[Saved data entries]
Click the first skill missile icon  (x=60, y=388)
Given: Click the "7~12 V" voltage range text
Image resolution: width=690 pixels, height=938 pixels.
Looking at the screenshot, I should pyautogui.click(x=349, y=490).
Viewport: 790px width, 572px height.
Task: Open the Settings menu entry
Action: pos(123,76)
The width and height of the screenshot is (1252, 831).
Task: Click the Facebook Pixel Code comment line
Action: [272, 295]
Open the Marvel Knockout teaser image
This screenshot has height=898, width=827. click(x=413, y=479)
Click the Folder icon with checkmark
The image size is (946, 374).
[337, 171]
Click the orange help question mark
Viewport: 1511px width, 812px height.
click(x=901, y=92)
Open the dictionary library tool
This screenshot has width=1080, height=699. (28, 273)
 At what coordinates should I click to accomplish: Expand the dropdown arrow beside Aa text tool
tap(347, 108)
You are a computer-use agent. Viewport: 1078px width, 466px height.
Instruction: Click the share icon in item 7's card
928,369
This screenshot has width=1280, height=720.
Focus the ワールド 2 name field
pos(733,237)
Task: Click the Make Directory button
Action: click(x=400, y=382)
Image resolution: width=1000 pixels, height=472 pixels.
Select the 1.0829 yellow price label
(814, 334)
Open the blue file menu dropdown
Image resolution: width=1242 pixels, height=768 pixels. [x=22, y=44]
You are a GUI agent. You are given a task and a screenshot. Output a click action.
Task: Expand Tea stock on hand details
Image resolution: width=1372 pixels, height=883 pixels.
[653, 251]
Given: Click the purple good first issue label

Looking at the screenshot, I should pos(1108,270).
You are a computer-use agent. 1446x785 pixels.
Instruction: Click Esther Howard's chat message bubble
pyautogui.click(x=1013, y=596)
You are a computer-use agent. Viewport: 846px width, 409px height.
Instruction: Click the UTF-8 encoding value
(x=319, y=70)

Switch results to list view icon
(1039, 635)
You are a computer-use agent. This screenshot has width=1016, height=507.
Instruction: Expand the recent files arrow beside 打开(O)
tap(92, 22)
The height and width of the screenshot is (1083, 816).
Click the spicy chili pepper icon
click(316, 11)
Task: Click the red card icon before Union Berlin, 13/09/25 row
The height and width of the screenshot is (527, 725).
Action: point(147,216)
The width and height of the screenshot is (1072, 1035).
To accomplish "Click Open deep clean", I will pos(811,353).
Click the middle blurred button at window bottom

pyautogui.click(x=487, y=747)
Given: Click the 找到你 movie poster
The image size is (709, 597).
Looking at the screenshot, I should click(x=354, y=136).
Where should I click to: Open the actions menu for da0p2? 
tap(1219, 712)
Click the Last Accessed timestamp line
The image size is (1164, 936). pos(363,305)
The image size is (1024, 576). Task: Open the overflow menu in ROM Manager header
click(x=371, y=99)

# TASK INSTRUCTIONS
Of all the entries above, repeat only the lines from the line that has "You are a computer-use agent. This" to the line that has "The width and height of the screenshot is (1072, 1035).", both lines included, exactly.

# RESULT OF THE EXERCISE
You are a computer-use agent. This screenshot has width=1016, height=507.
Instruction: Expand the recent files arrow beside 打开(O)
tap(92, 22)
The height and width of the screenshot is (1083, 816).
Click the spicy chili pepper icon
click(316, 11)
Task: Click the red card icon before Union Berlin, 13/09/25 row
The height and width of the screenshot is (527, 725).
Action: point(147,216)
The width and height of the screenshot is (1072, 1035).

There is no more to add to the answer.